Faction represented in the Knesset
- 1951–1955: General Zionists

Personal details
- Born: 1897 Bar, Russian Empire
- Died: 30 August 1988 (aged 90–91)

= Batsheva Katznelson =

Israeli politician (1897–1988)

Batsheva Katznelson (בת-שבע כצנלסון; 1897 – 30 August 1988) was an Israeli politician who served as a member of the Knesset for the General Zionists between 1951 and 1955.

==Biography==
Born in Bar in the Russian Empire (today in Ukraine), Katznelson emigrated to Ottoman-controlled Palestine in 1911, and attended Herzliya Hebrew High School in Tel Aviv. During World War I, she was expelled to Egypt by the Ottoman authorities. She later studied humanities at the University of Geneva. She worked as a teacher for 18 years.
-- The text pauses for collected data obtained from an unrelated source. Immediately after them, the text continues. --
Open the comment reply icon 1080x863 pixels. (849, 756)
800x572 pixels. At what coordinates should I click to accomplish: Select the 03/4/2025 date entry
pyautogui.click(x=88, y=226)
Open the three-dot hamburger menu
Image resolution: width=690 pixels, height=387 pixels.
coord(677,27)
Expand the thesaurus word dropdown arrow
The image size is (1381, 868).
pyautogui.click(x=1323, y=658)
One of the leader of the Organization of Hebrew Women, she attended the first Women's International Zionist Organization convention in 1926. She later became a member of WIZO's national committee, and chairwoman of the Jerusalem branch.

In 1951 she was elected to the Knesset on the General Zionists list, but lost her seat in the 1955 elections.

In 1918 Katznelson married Reuven Katznelson, becoming the sister-in-law of Rachel Katznelson-Shazar, wife of Zalman Shazar, the third president of Israel. Her children were the educator Shulamit Katznelson and Shmuel Tamir, who later served as a Knesset member from 1965 until 1981 and as Minister of Justice. She died in 1988.